McAfee.com closed up 32, or 267 percent, to 44 in its IPO Thursday, after it priced shares at $12 (£7), well above the initial range of $6 to $8 a share.
Its shares moved as high as 48 5/16 in early trading.
The company, which delivers PC management applications such as virus scan and Y2K checks online, is a wholly-owned subsidiary of Network Associates.
Morgan Stanley is the lead underwriter for the offering of 6.3 million shares. Co-managers include Robertson Stephens and Hambrecht & Quist.
McAfee had a net loss $21.8m on revenue of $16.1m for the nine months ended September 30. In the same period of 1998, the company lost just $823,000 on revenue of $4.3m. According to McAfee's regulatory filings, most of its revenue is concentrated in reseller Beyond.com. During the nine months ended September 30, about 40 percent of its revenue was derived from the sale of our software licenses through Beyond.com.
Though revenue growth for McAfee looks good, the company's ownership by Network Associates involves risks for investors, according to the company filings. McAfee does not own much of the core technology and intellectual property underlying its products, and is therefore not free to develop them. Network Associates competes with McAfee by selling "shrink wrapped," boxed versions of McAfee VirusScan and McAfee Office.

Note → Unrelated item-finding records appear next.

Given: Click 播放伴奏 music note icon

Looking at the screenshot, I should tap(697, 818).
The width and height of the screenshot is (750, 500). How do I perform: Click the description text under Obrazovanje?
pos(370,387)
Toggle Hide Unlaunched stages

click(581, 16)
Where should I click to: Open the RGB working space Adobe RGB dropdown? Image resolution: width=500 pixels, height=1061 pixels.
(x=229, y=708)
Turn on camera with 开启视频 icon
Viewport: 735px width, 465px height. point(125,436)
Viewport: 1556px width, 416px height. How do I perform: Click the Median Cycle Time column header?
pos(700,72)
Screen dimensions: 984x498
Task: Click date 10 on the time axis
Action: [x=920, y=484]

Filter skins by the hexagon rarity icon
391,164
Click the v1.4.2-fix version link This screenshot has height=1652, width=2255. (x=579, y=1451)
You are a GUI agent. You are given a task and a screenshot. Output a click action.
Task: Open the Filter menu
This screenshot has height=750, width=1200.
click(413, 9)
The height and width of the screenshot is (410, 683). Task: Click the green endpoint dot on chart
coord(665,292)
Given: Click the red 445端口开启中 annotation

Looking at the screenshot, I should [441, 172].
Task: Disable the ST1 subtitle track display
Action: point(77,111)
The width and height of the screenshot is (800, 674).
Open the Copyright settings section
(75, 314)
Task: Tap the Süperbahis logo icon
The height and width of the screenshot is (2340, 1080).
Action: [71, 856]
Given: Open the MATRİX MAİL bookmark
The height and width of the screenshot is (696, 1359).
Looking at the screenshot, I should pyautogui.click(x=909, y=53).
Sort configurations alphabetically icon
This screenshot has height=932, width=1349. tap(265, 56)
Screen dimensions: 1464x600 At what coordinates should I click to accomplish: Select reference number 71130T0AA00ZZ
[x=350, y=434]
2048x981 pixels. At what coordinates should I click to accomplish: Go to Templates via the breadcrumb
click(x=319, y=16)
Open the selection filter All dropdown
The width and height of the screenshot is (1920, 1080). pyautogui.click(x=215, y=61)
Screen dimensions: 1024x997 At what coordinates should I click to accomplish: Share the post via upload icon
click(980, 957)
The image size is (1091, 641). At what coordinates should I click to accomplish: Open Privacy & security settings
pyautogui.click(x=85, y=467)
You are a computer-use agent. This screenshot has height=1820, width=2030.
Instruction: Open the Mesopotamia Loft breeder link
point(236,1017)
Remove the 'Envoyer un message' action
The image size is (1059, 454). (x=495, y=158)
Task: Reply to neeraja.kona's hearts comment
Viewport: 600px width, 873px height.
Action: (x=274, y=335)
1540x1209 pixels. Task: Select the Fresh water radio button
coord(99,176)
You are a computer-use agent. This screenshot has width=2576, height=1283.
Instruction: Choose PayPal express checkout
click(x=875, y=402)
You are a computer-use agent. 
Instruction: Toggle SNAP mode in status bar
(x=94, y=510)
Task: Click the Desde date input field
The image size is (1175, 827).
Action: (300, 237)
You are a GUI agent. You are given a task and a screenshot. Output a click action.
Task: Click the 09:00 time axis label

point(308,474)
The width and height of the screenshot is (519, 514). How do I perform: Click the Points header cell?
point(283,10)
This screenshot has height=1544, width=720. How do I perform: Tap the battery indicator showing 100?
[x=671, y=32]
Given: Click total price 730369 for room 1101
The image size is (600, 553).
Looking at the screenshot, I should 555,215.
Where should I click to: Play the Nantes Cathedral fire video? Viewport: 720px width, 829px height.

McAfee's IPO has become controversial for the windfall it will deliver to Network Associates's CEO William Larson. The company has been suffering since last spring, when it missed estimates after shipping more products to distributors than they really needed. Shareholder lawsuits have been filed over the practice, known as "stuffing the channel."
The IPO will boost the net worth of Larson by about $7m during this low point for Network Associates. The move has angered some shareholders, the Wall Street Journal reported Wednesday.
Network Associates won't discuss the option grant, saying it is in a "quiet period" ahead of the IPO. After the IPO, Network Associates will own 85 percent of the stock in McAfee.com, but will have 95 percent of the voting rights.
McAfee also warned in its SEC filings that its business may also be harmed by the litigation to which Network Associates is currently party to; Symantec, Hilgraeve and Trend Micro have each filed suit against Network Associates with respect to the anti-virus technology which McAfee licenses from Network Associates.